Trademark Rights In The Metaverse: Lessons Gleaned From The Hermes MetaBirkin Case
Friday, March 31, 2023

Consider this scenario: you worked hard for many years and spent thousands of dollars building your brand. You even took the proper precautions and registered your trademark with the U.S. Trademark Office. Thanks to all that effort, when consumers see or hear your brand’s name, they instantly think of your goods and services. Now, imagine someone starts selling a digital representation of a comparable product using a similar “artistic” name in the metaverse. Also imagine that within a matter of months, that product is raking in millions of dollars for something it took you years to build. 

This is exactly what happened to the luxury brand Hermès. Hermès is well-known for their famous handbag, the Birkin bag, which typically sells for thousands of dollars and has become a status symbol for wealth. Hermès, like many brand owners, registered the mark BIRKIN® with the U.S. Trademark Office.  However, although Hermès registered the trademark BIRKIN® for handbags, the registration only covered tangible handbags. In other words, the registered trademark did not include downloadable digital representations of the handbags (i.e., software).

With that thought in mind, in November of 2021, an artist named Mason Rothschild created 100 Non-Fungible Tokens (NFTs) dubbed the MetaBirkin. An NFT is a digital representation of a unique asset stored on a digital ledger and is often used to verify ownership of digital or tangible art. Rothschild’s MetaBirkins  were a digital representation of a unique, fuzzy Birkin handbag. To promote the sale of these NFTs, Rothschild used a domain name address, www.metabirkin.com, as well as various social media platforms. 

By January of 2022, Rothschild made over a million dollars in sales of his NFT MetaBirkins. In response, Hermès filed a lawsuit in the U.S. District Court for the Southern District of New York against Rothschild claiming trademark infringement, dilution, and cybersquatting.

In its argument, Hermès argued “MetaBirkin” essentially means Birkin in the metaverse and trades on the goodwill associated with the Birkin brand. In addition, Hermès argued that many other luxury brands are exploring the digital space, and therefore, it is not unreasonable for consumers to think that there would be an endorsement and/or connection with a luxury brand, like Hermès, in the metaverse. 

In response, Rothschild claimed that the First Amendment gave him the right to create and sell artwork that depicts the Birkin bag and that his artwork commented on the original, and therefore, did not trade on the goodwill of the Birkin bag.
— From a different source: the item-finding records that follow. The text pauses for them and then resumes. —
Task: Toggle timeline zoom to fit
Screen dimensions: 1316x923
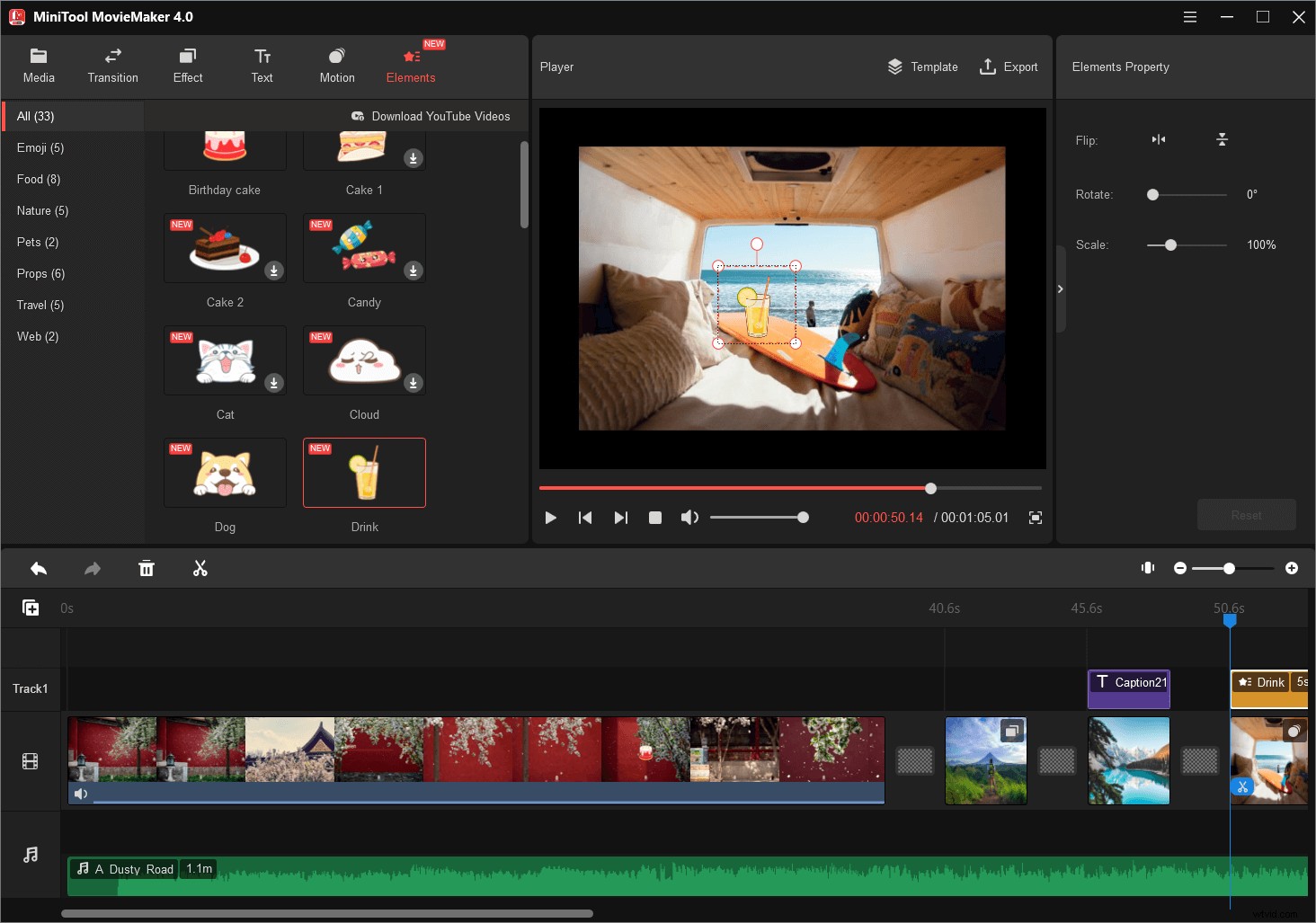Action: (x=1148, y=568)
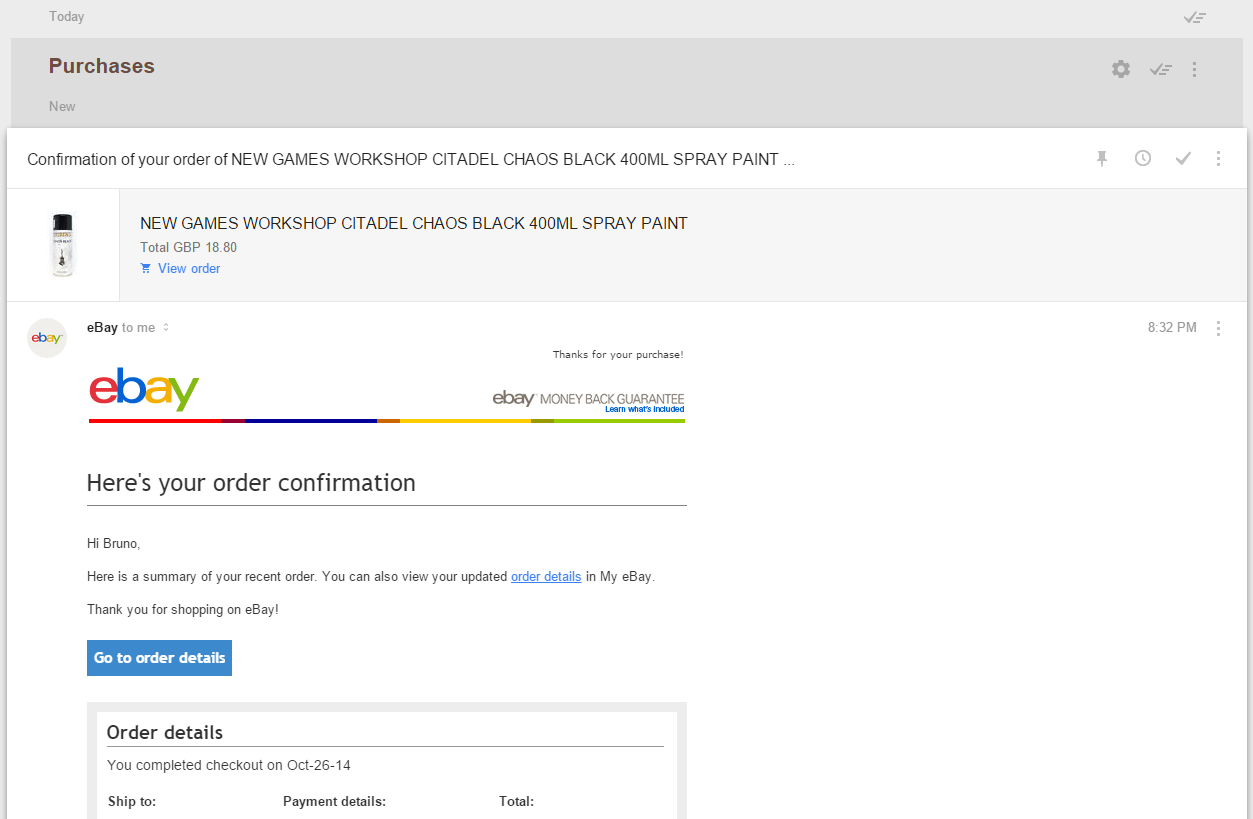
Task: Click the 'View order' link
Action: coord(189,268)
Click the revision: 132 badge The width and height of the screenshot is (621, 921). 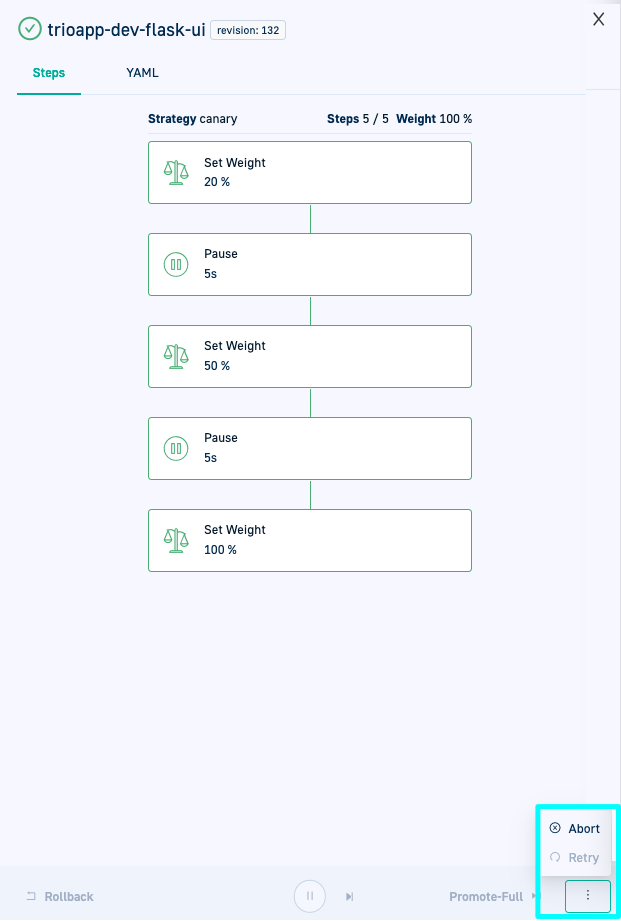click(x=248, y=30)
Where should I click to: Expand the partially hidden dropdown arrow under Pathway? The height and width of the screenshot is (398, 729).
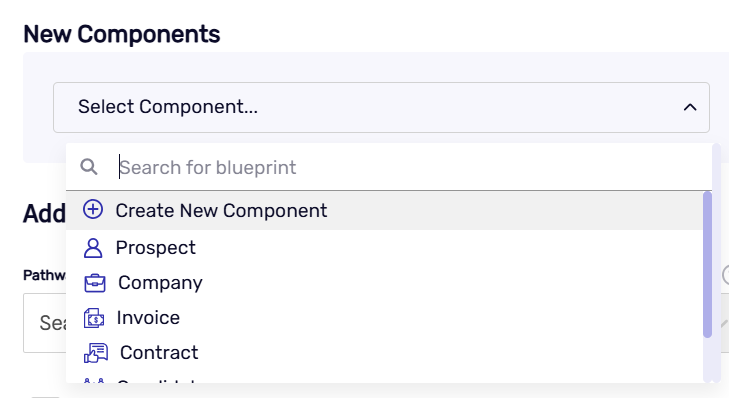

He further argued that the inclusion of the following disclaimer “We are not affiliated, associated, authorized, endorsed by, or in any way officially connected with  HERMÈS, or any of its subsidiaries or its affiliates” on his website, removed the possibility of consumer confusion.

Although other case law suggests that art commenting on the original is fair use, this case raises many questions regarding trademark rights in this new digital landscape. In particular, trademark rights as they relate to NFTs.

In February of 2023, the jury awarded Hermès $133,000 in damages for trademark infringement, dilution, and cybersquatting. This verdict indicates that courts may be willing to find a likelihood of confusion between digital and physical assets. 

Since the verdict, Rothschild’s MetaBirkin website is still active and he continues to promote his MetaBirkin NFTs. In March of 2023, one month after the verdict, Hermès filed a motion seeking a Permanent Injunction against Rothschild to block him and any affiliates from promoting and owning the NFT MetaBirkins. Additionally, since this case began, and presumably out of an abundance of caution, Hermès has filed trademark applications for BIRKIN covering digital assets.

At this point, it is only a matter of time before Rothschild’s legal team files an appeal. Given the novelty of this case, one thing is certain; it is far from over.  

This case raises many questions for brand owners. For one, should brand owners file for trademarks to cover the digital goods and services of their brand(s)? There is an argument that additional trademark registrations are not needed because the brand naturally extends to these aspects, but many brands are not taking this risk. As the MetaBirkin case suggests, it may be in a brand owner’s best interest to proactively file trademark applications to cover goods and services in this digital arena.